Alyssa was a wonderful baby, and those first few weeks, my mom was a big help to me. I remember calling her at midnight bawling my eyes out that I needed help, and she got up and came over and rocked Alyssa so I could rest. Alyssa finally got into a groove and at 2 months old slept all night long. I loved getting her dressed and would spend time picking out the perfect outfit for her. She was just beautiful and I really enjoyed being a mom. I enjoyed going to the grocery and cooking meals for my family, and I found out I was a lot more nurturing than I ever thought that I could be.

And now thirteen years later, I have four beautiful children that I love more than anything. I have picked up a few things along the way, but if I had to sum up my "Rules of Being a Mom", here are my top ten.

1. Make sure that your kids know without a shadow of a doubt, that you love them no matter what.

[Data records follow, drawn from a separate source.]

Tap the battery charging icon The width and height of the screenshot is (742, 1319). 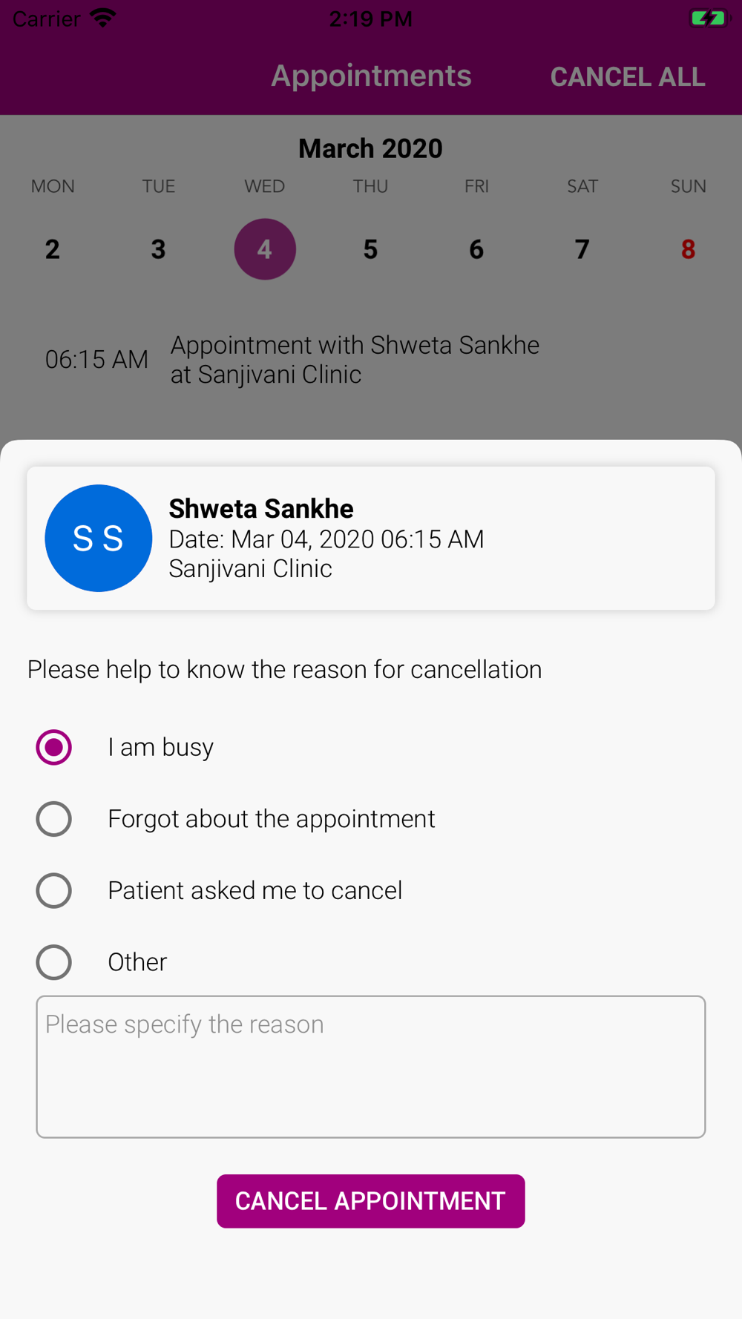(708, 19)
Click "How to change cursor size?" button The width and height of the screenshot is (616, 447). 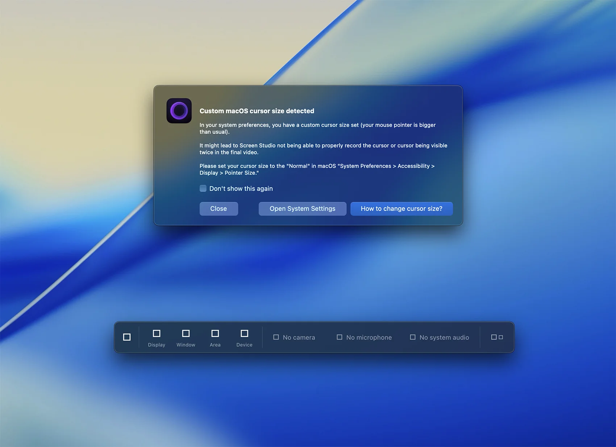point(401,209)
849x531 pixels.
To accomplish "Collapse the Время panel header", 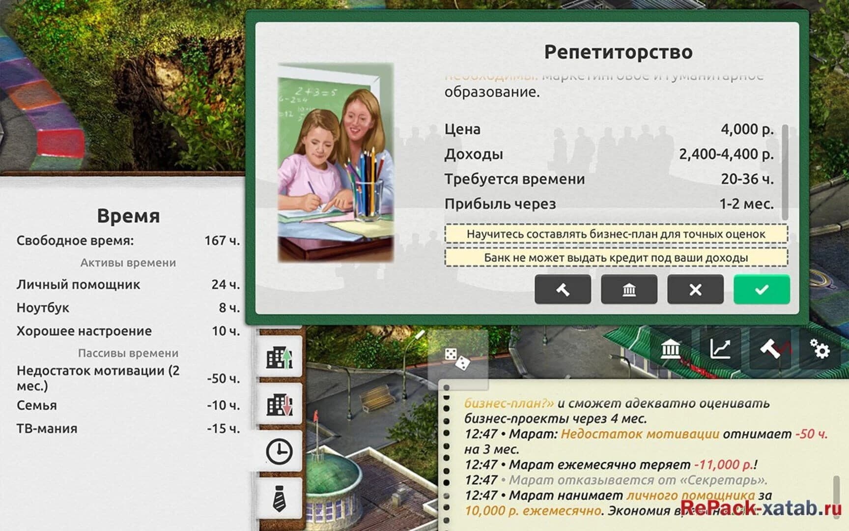I will point(129,215).
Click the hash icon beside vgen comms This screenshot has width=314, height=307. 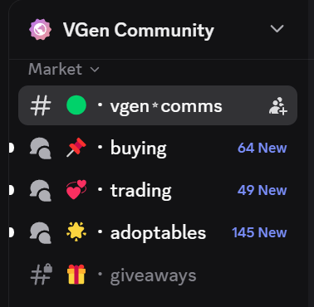click(41, 105)
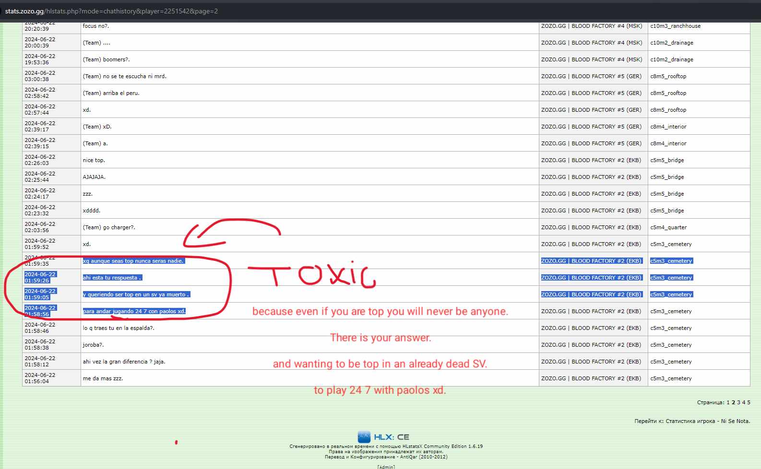This screenshot has width=761, height=469.
Task: Select the c10m3_ranchhouse map cell
Action: coord(675,26)
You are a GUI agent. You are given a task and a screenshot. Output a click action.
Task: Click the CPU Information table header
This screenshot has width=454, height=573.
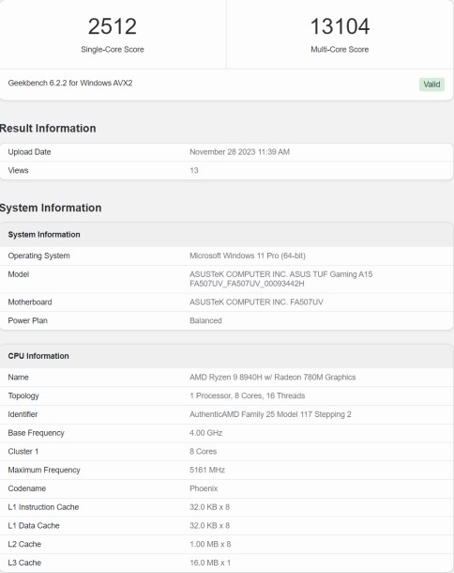click(x=226, y=356)
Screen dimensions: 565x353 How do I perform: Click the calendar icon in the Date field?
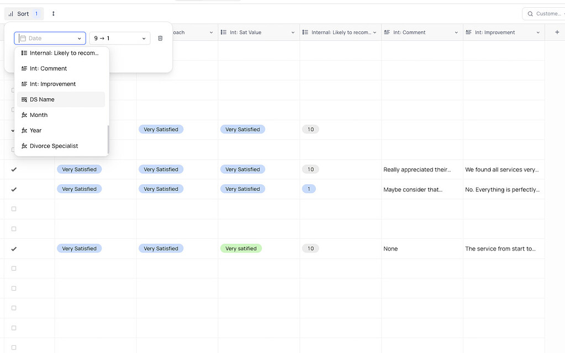click(23, 39)
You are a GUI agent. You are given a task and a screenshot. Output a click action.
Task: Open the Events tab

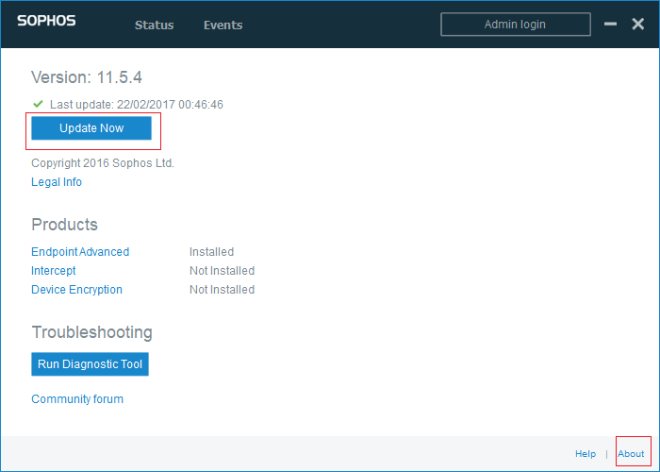click(x=223, y=25)
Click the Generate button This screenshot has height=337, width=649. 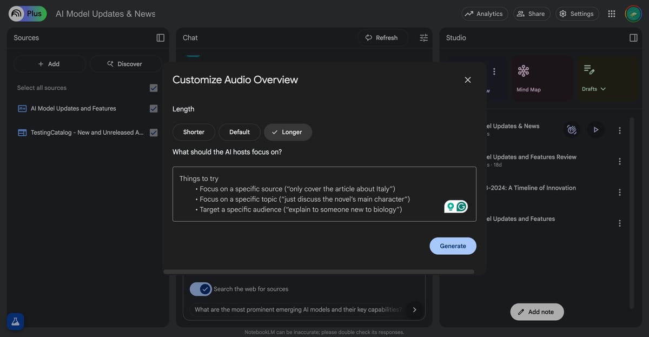(453, 246)
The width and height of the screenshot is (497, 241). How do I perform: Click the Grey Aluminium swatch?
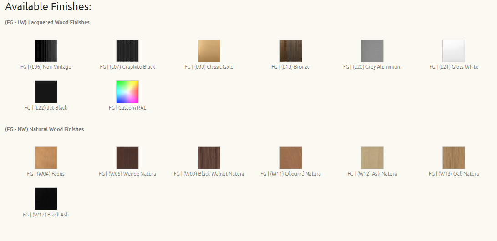click(372, 51)
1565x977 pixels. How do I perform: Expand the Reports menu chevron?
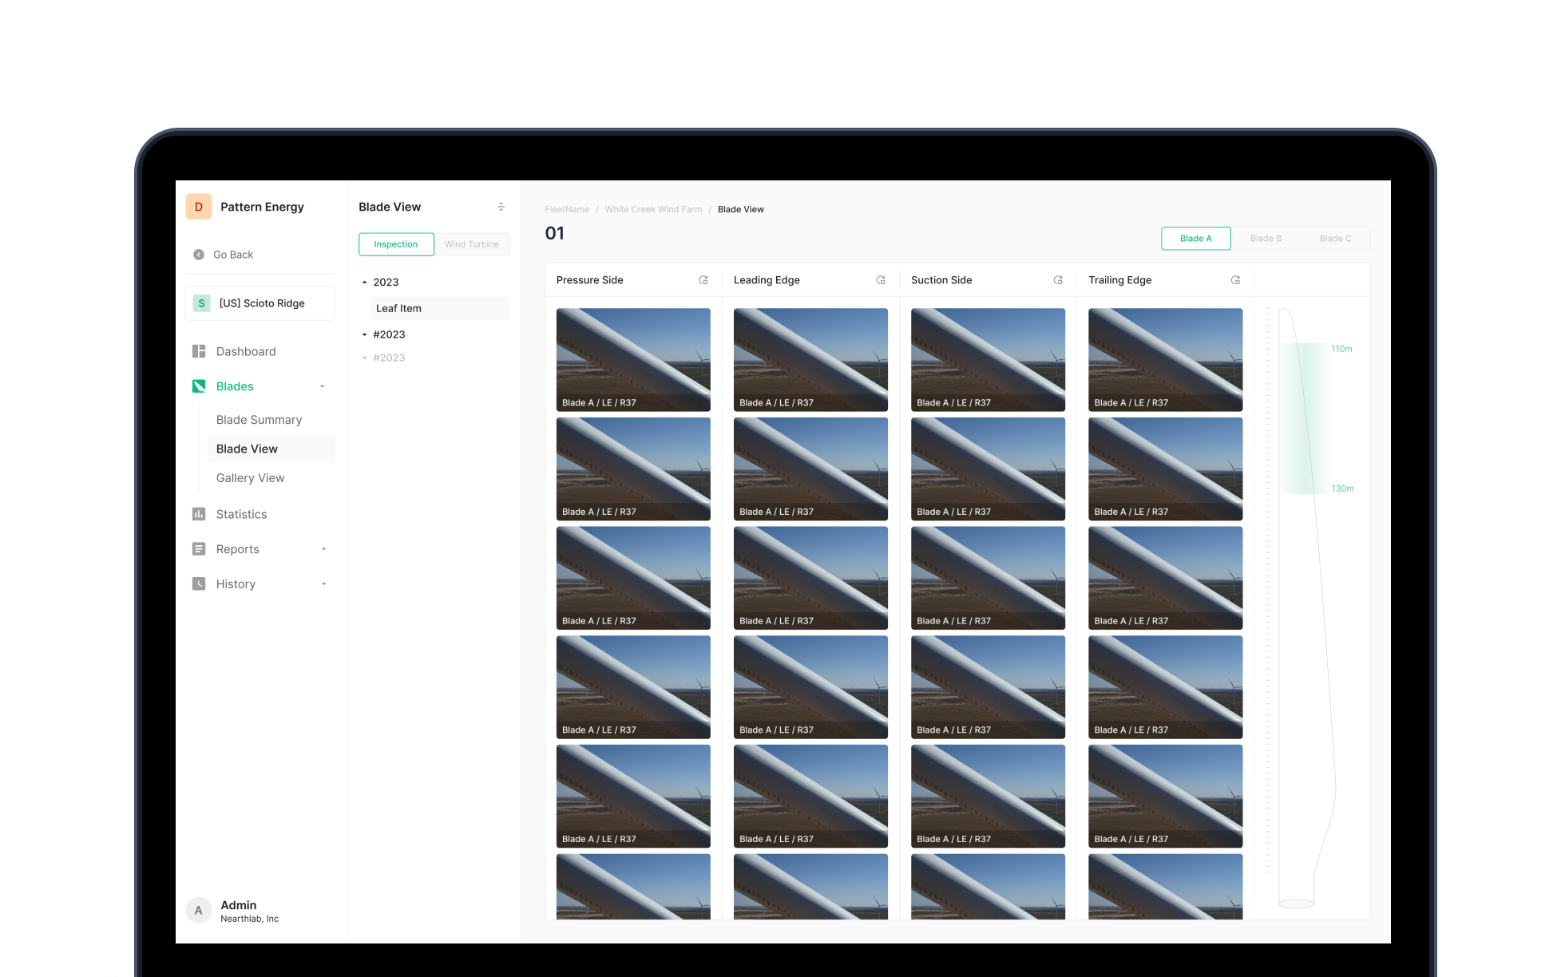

2. Expect the unexpected, never put your kids in a box, everyday,week,month, year, brings new challenges. Know this now: You will always be wading in uncharted territory, accept this fact, it is to your benefit.

3. Remember that your kids are kids and allow them to be that. Let them enjoy the only time in their lives that they can be innocent.

4. Listen to them and  don't minimize their problems. No matter how young of a mom you are, trust me, you don't remember as well as you think you do what it is like to be a kid or a teen.

5. All of your children will be different, which means that you will have to discipline differently. What works for one child does not always work for the next.

6. Pick your battles. You have to learn to let go of some things, even if they drive you crazy, you cannot pick at everything.

7. Make sure your kids know that (even if you really don't) you care about what they are saying to you. Listen to them just as you would if you are having a great conversation with a friend.

8. Be consistent. If you have decided this is where you are drawing the battle line, don't retreat. This is a hard thing to do,so make sure it is something important enough to dig in on. Especially when dealing with teenagers. With toddlers it is much more simple. Kids need to understand that while you are willing to be flexible on some things there are times when no will always mean no.

9. Show a united front, you and your husband must always be on the same page in front of the kids, if you need to discuss something do it in private.

10. Hide. Take a few minutes to yourself. Obviously, this will never happen in the bathroom when you have toddlers, and in my case also a 7 yr old, who comes barging in the bathroom regularly to ask me trivial questions. Whether it be nap time, whatever, take a few minutes to have quiet time, read a book, pray, stare at the wall, take a few moments to yourself daily.